Effective team work requires the following:
clear intervention goals that are common to all operators;
goals, which focus on the well-being of the elderly;
team members must have an equal degree of professional authoritativeness and they must be recognised specific competences;
all members must freely state their opinion with equal dignity;
team members must be satisfied, motivated and develop a strong sense of belonging and a constructive attitude;
an effective communication model between all team members. It must be ensured by using the appropriate tools (i.e. an interdisciplinary clinical report) and strategies for the management of contrasting opinions.
Continuative Care
The proposed model of care for the frail elderly is Continuative Care (CC), which is designed to provide answers that are constant, global and flexible in time.
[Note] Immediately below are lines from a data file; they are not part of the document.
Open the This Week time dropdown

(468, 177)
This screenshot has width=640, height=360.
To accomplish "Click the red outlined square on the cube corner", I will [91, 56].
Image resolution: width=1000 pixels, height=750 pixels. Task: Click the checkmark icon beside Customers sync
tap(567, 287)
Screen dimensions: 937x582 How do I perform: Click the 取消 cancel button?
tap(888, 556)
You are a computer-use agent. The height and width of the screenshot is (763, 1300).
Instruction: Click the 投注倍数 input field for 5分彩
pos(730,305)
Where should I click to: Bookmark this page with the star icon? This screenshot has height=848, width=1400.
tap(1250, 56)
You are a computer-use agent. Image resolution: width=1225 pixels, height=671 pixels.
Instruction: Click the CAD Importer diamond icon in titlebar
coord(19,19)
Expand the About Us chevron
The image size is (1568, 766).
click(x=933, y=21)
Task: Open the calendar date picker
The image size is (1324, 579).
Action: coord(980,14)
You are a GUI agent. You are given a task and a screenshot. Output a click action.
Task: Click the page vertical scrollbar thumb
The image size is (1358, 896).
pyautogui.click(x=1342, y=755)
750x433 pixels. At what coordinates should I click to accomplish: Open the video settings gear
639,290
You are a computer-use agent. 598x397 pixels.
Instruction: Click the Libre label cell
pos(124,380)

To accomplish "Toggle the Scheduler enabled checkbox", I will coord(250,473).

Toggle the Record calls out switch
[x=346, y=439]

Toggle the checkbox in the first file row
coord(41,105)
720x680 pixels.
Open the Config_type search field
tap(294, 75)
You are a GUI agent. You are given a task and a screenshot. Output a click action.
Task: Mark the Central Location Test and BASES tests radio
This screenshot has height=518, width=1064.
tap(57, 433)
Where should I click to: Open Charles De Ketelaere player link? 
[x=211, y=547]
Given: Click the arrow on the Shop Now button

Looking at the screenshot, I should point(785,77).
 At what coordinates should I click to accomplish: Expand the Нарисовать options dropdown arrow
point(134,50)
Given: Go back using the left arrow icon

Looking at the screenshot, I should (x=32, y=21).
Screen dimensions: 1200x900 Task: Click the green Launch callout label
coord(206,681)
It is in fact the only model that can really take care of patients for whom sporadic and/or specialist interventions are entirely inadequate or rather pointless.
Besides responding in a qualitatively adequate manner to these patients’ requirements, this model has also proved to be economically advantageous as it reduces unnecessary hospitalisation, the so-called difficult hospital discharge phenomenon (or blocked beds) and, subsequently, the cost of hospital care, which influences health expenditure more than all other items.
The following points are essential for CC to reach its goals:
- all hospital and territorial services and facilities should adopt the same working method, which should be CGA;
- all services and facilities should be functionally linked also by an IT network;
- there should be an operational team appointed to process plans for personalised care, to send patients to facilities and services envisaged by the network system and to check that the set goals are reached. This team, which is called Geriatric Assessment Unit (UVG), comprises a geriatrician, a social worker and a geriatric nurse who are assisted by a specialist in general medicine and other professional figures depending on the various problems and individual needs.
CONCLUSIONS
Population aging has involved a deep change in the need for care due to a considerable increase in chronically sick and disabled individuals and to a new emerging patient category, the so-called frail elderly who are characterised by extreme clinical instability and have a high risk of rapid decline in health and in the level of functional autonomy.
The current social and sanitary model cannot provide these individuals with an adequate response. Hence the need felt by all industrialised countries, which are experiencing the same demographical transition as Italy, for a new model designed to provide continuative longterm care by implementing a network of facilities and services that are functionally integrated among them.
The operational method required to ensure this network’s correct functioning is the so-called geriatric CGA, which has been validated by many studies.
Some of these studies have also been conducted in our country.
Unfortunately though this model of Continuative Care of the frail elderly is envisaged by the latest national health plans and by many regional health plans, to date it has been implemented only partly and in a limited manner due to budget limitations and especially due to a lack of "mentality-culture" concerning the population’s weaker category.
Umberto Senin
Director of the Institute of Gerontology and Geriatrics - Department of Clinical and Experimental Medicine, University of Perugia.